Encyclopedia of Color Science and Technology

Living Edition
| Editors: Ronnier Luo

Combustion Lamp

Living reference work entry
DOI: https://doi.org/10.1007/978-3-642-27851-8_121-10

Synonyms

Definition

Lamps that produce light as a result of an exothermic reaction between the vapor of a solid, liquid, or gaseous fuel, consisting of hydrocarbons and oxygen.

Types of Combustion Lamps

Torches, oil lamps, candles, and gas lamps all are combustion types of lamps. The light comes from the flame that is the result of a reaction between oxygen and the vapor of a solid fuel in the case of candles, of a liquid fuel in the case of oil lamps, and of a gaseous fuel in the case of gas lamps. A spark is needed for starting the reaction.

DIRECTIONS »
(1) According to the combustion lamp article, what is needed to start the reaction?
(2) Reproduce everything in the combustion lamp article from "Lamps that produce" down to "starting the reaction.".

[Word and element location entries]
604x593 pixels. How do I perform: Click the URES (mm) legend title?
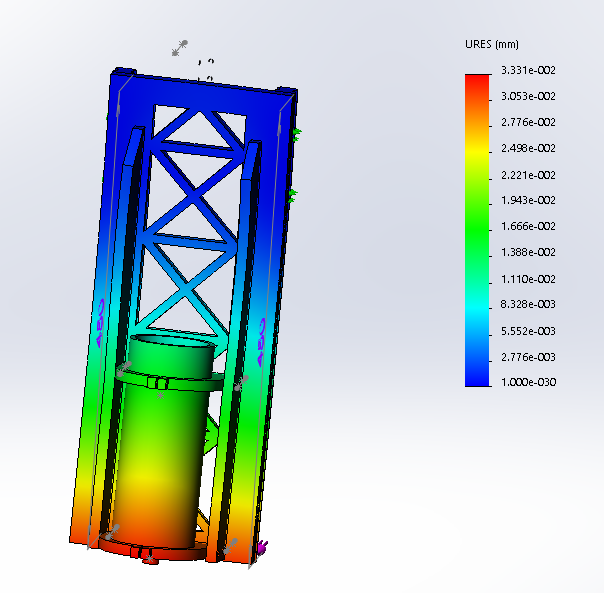(x=491, y=45)
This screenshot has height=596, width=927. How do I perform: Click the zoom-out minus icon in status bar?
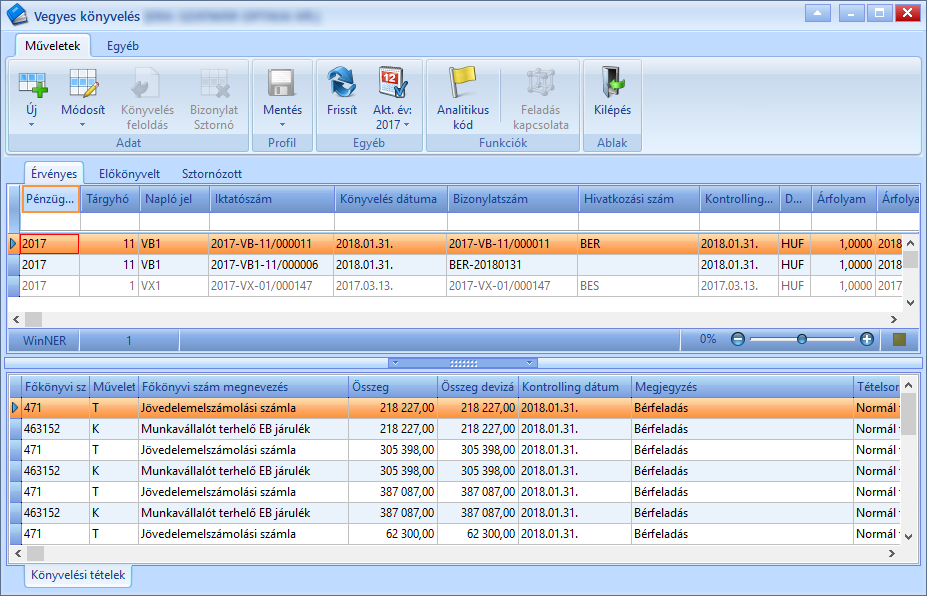737,339
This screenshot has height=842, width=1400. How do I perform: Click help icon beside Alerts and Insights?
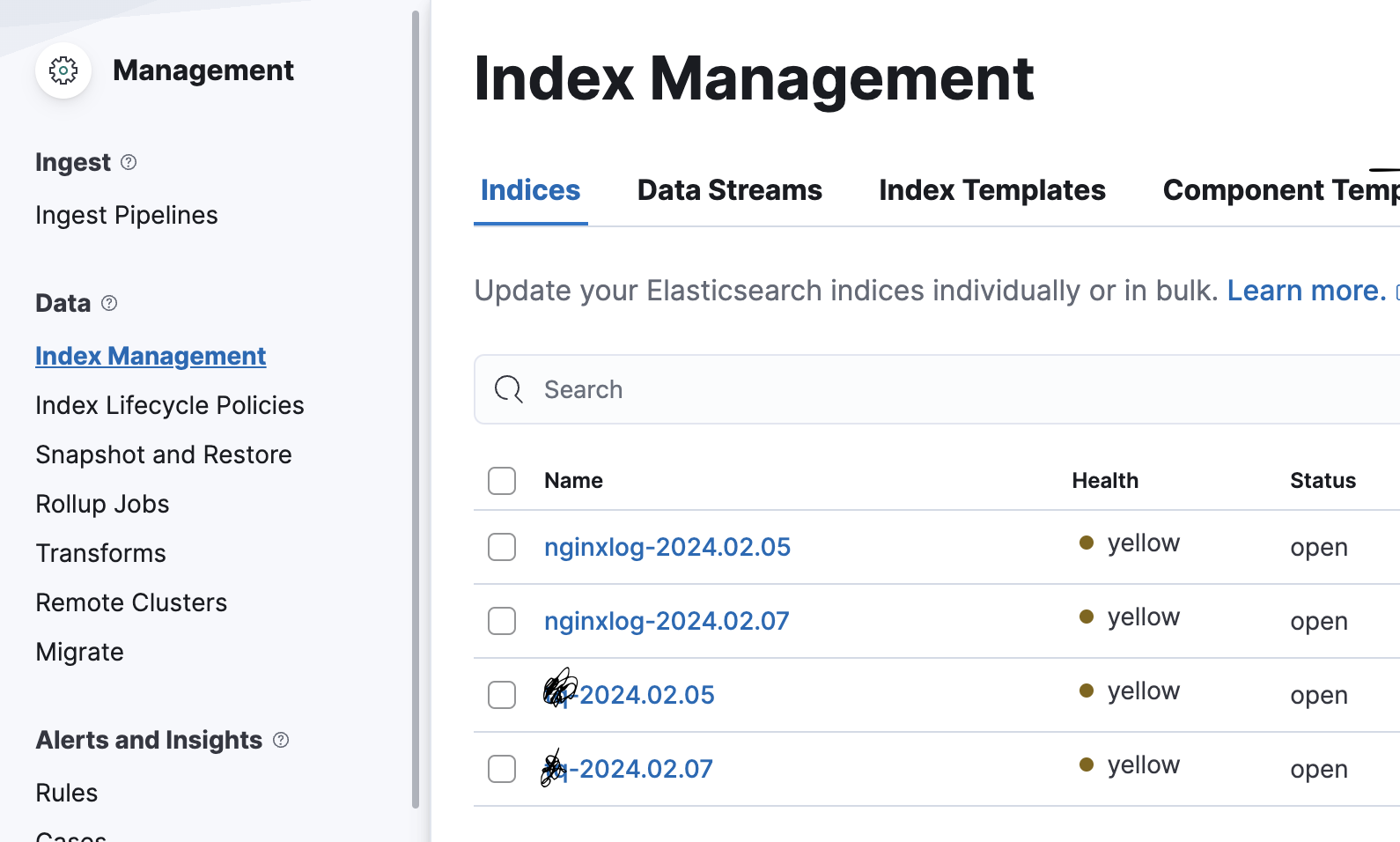[281, 740]
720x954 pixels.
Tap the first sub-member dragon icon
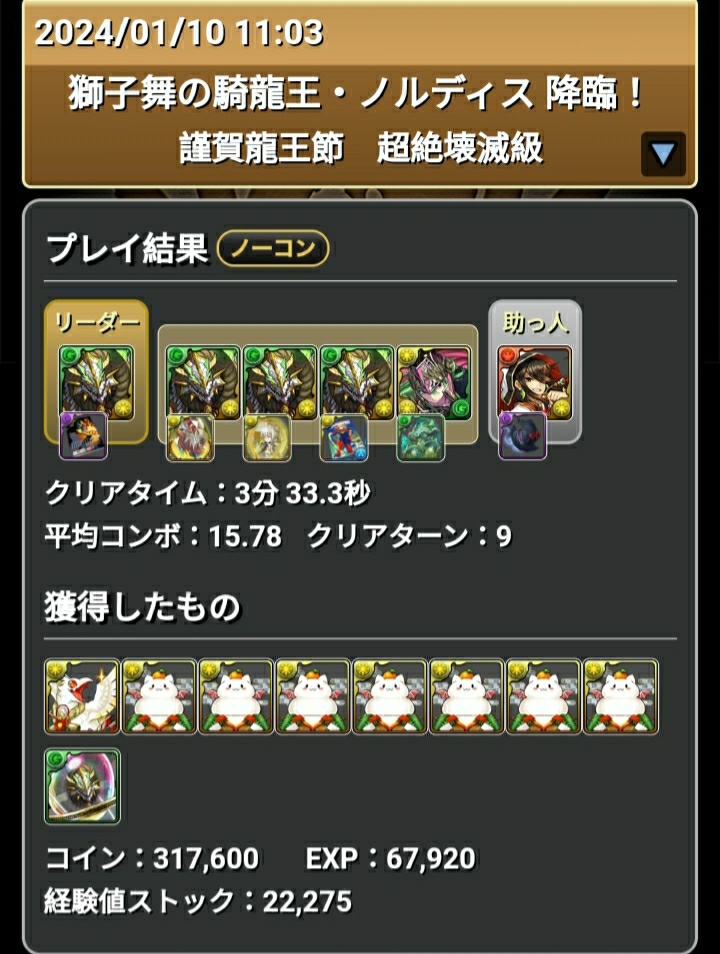[x=203, y=382]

RESULTS FOR THE EXERCISE »
(1) A spark.

(2)
Lamps that produce light as a result of an exothermic reaction between the vapor of a solid, liquid, or gaseous fuel, consisting of hydrocarbons and oxygen.

Types of Combustion Lamps

Torches, oil lamps, candles, and gas lamps all are combustion types of lamps. The light comes from the flame that is the result of a reaction between oxygen and the vapor of a solid fuel in the case of candles, of a liquid fuel in the case of oil lamps, and of a gaseous fuel in the case of gas lamps. A spark is needed for starting the reaction.